Nessa altura não trabalhavam em Angola inteira mais que cinquenta portugueses. E a imprensa de Lisboa, já então povoada de marafonas míopes, chamava-lhes mercenários. Hoje são centenas de milhar, e a imprensa deixou de os insultar.
Nas ruas de Luanda, todas as manhãs, via-se passar o autocarro espanhol, que levava os meninos para a escola. E passava o autocarro ialiano, e o brasileiro, e o francês, a levarem para a escola os seus meninos. Não se via o autocarro português por não haver meninos para levar, nem uma escola para eles.

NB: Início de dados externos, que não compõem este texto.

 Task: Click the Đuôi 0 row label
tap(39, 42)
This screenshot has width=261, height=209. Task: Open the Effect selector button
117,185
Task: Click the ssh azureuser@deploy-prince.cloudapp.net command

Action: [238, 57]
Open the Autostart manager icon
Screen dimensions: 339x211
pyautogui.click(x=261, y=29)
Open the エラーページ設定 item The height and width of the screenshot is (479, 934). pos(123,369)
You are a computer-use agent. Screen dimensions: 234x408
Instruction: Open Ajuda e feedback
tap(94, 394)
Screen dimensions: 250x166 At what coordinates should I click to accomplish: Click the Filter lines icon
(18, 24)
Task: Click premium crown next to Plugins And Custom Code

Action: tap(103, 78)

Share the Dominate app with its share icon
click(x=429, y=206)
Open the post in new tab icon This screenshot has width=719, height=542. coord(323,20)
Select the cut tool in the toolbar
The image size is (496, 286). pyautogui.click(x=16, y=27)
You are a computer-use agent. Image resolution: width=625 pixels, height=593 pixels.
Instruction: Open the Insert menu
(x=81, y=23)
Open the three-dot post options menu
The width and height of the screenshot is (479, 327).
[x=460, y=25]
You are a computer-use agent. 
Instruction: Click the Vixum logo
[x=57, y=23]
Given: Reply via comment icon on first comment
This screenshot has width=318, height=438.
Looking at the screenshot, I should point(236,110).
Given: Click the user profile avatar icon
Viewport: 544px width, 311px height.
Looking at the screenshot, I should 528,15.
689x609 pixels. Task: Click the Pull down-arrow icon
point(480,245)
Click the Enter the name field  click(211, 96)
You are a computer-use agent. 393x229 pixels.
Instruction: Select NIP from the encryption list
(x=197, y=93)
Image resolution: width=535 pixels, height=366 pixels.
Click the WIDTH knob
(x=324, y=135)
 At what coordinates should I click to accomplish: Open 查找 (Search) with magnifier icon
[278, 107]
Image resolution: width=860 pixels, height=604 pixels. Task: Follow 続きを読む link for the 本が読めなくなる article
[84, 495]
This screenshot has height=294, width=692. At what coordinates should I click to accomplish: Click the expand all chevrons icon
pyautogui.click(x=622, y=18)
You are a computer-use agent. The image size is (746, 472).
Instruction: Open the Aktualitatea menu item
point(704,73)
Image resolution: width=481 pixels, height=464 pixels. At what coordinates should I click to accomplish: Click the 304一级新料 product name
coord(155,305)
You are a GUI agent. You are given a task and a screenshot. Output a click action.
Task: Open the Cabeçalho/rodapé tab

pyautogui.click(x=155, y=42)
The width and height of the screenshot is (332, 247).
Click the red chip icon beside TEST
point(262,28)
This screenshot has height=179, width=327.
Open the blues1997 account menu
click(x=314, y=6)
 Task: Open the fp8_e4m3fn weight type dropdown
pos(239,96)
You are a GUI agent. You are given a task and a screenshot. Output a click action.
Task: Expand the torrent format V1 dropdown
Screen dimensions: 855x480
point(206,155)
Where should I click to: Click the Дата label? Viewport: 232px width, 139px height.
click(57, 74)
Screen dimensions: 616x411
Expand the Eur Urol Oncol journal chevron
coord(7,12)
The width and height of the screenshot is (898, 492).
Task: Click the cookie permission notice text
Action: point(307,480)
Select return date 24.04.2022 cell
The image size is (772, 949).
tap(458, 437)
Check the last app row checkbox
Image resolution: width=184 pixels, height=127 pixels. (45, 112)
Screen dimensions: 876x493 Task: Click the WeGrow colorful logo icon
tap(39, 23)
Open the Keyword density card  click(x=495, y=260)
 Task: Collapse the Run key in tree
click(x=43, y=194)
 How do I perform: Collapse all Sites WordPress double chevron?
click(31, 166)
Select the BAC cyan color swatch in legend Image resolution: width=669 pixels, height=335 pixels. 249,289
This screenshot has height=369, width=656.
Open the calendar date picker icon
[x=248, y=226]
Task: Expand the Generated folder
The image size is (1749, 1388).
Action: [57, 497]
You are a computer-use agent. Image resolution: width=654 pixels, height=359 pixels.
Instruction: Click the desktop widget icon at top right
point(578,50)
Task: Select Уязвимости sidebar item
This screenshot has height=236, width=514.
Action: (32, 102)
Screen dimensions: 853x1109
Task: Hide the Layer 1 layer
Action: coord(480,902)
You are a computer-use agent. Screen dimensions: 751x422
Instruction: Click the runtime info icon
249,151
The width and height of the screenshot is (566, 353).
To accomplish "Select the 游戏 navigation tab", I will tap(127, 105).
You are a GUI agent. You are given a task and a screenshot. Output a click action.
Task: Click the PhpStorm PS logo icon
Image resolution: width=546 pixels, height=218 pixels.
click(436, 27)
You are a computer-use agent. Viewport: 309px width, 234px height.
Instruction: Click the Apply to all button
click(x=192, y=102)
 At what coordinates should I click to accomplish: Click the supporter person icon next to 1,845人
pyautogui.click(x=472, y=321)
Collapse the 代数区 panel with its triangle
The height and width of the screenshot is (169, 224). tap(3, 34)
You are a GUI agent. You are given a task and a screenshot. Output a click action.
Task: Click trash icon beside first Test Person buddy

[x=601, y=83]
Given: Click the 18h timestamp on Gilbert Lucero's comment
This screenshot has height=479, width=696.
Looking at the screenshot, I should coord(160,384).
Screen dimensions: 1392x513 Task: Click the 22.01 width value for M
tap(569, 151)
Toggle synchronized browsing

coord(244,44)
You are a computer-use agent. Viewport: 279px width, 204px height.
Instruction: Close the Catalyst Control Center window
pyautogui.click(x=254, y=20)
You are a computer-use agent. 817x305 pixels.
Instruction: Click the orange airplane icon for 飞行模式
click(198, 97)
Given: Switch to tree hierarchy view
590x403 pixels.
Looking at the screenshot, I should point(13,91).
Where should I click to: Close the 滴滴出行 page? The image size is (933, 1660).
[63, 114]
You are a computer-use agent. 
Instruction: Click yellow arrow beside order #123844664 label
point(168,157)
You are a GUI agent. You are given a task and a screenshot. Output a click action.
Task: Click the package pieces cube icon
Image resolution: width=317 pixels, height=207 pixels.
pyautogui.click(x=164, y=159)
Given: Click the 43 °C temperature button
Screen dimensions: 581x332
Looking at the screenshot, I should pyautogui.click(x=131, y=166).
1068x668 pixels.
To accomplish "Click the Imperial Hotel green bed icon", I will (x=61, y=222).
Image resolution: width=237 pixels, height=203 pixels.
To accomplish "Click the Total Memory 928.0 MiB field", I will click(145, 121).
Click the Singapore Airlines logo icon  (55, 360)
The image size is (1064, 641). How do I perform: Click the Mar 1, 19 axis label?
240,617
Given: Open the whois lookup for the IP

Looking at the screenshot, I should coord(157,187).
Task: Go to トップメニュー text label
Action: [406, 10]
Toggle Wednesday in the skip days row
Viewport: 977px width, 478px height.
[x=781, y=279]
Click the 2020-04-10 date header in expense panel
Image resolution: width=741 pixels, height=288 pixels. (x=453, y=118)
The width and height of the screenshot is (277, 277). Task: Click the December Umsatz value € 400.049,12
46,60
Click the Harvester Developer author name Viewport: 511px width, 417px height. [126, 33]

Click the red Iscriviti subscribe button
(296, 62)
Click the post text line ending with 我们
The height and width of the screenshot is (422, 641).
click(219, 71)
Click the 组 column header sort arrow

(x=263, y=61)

Um dia entrou-me no corpo um paludismo selvagem, que voltara aos charcos da cidade. Chamavam-lhe cerebral, e era fatal. E o Diógenes, um médico cubano com quem eu repartia garrafas de vinho do Douro, levou-me para o hospital. Após três dias nos cuidados intensivos fui parar à mesma enfermaria que vinte anos antes me acolhera.
Lembrei-me então do enfermeiro solícito, e das maxilas que deixaram de abrir. E estranhei o ambiente, que já não era o mesmo. Mas o pior de tudo era a dieta intragável.
Na cama ao lado estava um velho negro, a convalescer não sei de que mazela. E a família lá vinha todos os dias, mimá-lo com vitualhas, à hora do almoço.
Não sei o que ele viu no meu olhar. Sei só que um dia me estendeu um prato de comida, e me obrigou a aceitá-lo, num gesto que repetiu enquanto lá fiquei.
A mim custou-me um pouco, da primeira vez. Mas quando o cubano me deu alta já me tinha esquecido do enfermeiro antigo.